Render the items below as a Markdown table with columns Row and Line, one row per line, omitting blank lines. Begin at the line that contains "The height and width of the screenshot is (654, 904)." and stop after the line that contains "note-text: 多空转折点 is".

Stored data entries:
:::::

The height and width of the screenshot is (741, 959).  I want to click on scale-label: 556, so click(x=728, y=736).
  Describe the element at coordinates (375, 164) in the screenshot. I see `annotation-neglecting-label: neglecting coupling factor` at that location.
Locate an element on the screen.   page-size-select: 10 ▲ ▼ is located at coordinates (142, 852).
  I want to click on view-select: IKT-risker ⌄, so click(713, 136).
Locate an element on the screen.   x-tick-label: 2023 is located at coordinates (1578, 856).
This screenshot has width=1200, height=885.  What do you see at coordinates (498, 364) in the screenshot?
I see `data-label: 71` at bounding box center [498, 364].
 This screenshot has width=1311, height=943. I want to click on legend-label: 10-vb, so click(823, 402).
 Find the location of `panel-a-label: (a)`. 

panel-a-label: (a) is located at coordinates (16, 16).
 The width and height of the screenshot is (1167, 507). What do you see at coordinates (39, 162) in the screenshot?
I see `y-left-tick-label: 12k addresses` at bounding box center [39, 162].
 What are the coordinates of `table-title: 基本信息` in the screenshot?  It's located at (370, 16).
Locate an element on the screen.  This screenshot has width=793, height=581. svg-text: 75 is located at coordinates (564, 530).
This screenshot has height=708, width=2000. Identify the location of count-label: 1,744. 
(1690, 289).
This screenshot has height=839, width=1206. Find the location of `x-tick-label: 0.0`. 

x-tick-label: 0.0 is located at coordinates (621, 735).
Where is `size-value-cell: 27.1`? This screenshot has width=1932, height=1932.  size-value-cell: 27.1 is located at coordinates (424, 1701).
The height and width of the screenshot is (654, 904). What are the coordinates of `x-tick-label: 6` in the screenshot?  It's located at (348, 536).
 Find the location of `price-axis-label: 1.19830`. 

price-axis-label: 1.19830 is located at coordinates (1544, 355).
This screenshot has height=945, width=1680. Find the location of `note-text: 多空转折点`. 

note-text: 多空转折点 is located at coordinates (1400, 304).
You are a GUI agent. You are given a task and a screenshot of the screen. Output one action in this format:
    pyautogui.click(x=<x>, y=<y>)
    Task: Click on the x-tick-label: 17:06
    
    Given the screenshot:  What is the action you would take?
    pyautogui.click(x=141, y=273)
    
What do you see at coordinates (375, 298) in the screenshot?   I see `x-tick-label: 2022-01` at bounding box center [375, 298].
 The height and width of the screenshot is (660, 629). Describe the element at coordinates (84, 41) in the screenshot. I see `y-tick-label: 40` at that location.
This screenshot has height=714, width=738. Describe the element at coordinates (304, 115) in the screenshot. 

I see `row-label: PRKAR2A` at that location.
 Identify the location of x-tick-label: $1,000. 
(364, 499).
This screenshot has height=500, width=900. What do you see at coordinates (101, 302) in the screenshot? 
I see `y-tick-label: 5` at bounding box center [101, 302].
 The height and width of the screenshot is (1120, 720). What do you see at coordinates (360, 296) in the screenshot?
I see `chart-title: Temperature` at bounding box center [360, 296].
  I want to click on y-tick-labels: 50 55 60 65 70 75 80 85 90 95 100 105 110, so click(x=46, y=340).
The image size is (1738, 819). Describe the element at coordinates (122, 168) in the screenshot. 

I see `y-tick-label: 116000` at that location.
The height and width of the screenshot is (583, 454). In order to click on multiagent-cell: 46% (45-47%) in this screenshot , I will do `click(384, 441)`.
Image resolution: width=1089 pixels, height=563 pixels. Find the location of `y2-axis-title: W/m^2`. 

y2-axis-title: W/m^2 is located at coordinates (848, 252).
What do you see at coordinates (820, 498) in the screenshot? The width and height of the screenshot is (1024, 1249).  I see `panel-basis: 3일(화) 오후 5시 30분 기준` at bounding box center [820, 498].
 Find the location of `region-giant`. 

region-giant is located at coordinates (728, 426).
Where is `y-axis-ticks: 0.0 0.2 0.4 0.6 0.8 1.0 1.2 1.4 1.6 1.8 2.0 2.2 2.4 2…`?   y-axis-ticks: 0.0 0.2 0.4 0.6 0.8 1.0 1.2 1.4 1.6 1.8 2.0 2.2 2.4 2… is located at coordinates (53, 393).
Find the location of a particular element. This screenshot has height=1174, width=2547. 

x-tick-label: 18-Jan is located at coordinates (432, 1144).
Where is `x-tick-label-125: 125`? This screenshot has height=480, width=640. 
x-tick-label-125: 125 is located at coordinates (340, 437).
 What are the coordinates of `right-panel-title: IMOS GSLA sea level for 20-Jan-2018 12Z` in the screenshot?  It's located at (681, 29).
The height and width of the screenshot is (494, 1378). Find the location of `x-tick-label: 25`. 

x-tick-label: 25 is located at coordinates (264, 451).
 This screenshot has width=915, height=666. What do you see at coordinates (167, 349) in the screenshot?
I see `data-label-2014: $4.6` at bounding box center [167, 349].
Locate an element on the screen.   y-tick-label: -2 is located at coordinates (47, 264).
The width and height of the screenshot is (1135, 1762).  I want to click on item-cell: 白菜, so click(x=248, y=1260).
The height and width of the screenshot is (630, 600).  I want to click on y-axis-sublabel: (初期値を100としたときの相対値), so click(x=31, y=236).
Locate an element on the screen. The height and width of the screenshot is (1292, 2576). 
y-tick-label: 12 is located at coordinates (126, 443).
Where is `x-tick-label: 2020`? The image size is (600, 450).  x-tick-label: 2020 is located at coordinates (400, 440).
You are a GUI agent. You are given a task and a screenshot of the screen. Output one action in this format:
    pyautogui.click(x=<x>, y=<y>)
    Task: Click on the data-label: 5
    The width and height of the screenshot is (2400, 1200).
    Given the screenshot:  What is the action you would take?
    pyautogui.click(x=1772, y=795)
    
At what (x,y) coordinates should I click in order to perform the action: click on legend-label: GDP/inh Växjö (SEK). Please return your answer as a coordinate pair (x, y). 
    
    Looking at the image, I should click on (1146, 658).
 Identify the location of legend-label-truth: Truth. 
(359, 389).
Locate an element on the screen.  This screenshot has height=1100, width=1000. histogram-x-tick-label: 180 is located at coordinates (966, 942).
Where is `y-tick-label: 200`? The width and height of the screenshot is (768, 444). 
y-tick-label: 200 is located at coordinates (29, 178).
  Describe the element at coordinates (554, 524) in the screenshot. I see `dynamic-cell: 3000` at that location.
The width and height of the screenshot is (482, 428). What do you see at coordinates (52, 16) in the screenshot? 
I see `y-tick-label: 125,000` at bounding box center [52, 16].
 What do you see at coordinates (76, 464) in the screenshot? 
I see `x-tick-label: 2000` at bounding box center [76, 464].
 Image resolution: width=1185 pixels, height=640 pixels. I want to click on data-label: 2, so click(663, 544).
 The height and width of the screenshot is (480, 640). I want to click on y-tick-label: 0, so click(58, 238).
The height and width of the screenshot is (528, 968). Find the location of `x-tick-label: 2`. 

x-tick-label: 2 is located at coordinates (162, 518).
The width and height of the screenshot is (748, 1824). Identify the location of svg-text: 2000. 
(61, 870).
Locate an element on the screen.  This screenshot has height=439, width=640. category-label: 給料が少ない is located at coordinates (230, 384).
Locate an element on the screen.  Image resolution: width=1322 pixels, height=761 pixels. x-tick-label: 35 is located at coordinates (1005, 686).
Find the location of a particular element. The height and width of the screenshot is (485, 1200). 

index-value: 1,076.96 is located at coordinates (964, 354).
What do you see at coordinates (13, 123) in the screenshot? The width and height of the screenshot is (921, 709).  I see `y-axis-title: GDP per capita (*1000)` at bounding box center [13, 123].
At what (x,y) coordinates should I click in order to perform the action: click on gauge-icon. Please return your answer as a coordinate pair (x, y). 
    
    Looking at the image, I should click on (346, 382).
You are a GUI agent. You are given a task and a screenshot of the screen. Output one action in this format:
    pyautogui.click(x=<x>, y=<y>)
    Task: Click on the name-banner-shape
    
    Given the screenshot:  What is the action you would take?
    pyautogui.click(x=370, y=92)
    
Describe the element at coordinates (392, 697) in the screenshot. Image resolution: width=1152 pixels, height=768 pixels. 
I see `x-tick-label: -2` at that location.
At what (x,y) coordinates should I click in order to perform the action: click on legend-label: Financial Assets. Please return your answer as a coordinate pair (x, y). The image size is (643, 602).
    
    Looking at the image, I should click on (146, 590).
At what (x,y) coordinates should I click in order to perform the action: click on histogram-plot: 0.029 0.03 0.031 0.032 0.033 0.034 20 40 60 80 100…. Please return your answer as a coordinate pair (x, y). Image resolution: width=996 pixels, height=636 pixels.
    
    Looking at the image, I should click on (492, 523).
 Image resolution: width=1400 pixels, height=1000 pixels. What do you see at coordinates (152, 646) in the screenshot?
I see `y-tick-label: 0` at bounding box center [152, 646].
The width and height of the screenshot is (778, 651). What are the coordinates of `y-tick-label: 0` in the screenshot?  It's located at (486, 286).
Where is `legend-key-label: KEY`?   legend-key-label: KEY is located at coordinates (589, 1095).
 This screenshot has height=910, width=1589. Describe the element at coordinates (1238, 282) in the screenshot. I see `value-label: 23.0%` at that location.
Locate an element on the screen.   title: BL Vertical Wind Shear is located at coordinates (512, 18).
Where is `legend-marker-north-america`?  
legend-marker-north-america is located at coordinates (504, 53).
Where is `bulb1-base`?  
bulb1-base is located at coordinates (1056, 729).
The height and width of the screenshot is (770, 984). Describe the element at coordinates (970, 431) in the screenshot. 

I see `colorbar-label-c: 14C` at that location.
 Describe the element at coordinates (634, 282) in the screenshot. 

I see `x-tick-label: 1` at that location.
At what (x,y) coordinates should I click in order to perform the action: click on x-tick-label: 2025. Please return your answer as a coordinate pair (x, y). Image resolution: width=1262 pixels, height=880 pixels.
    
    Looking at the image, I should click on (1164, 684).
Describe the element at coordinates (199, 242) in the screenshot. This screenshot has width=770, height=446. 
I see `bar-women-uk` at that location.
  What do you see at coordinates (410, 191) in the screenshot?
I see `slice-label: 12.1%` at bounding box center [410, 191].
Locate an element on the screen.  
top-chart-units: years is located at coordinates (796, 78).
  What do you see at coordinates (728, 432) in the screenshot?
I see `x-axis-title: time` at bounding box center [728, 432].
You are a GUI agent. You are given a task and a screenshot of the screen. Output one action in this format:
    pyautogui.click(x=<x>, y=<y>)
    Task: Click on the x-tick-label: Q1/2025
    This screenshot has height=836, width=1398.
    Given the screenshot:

:::::

Answer to this task —
| Row | Line |
|---|---|
| 1 | The height and width of the screenshot is (654, 904). What are the coordinates of `x-tick-label: 6` in the screenshot?  It's located at (348, 536). |
| 2 |  Find the location of `price-axis-label: 1.19830`.  |
| 3 | price-axis-label: 1.19830 is located at coordinates (1544, 355). |
| 4 | This screenshot has height=945, width=1680. Find the location of `note-text: 多空转折点`.  |
| 5 | note-text: 多空转折点 is located at coordinates (1400, 304). |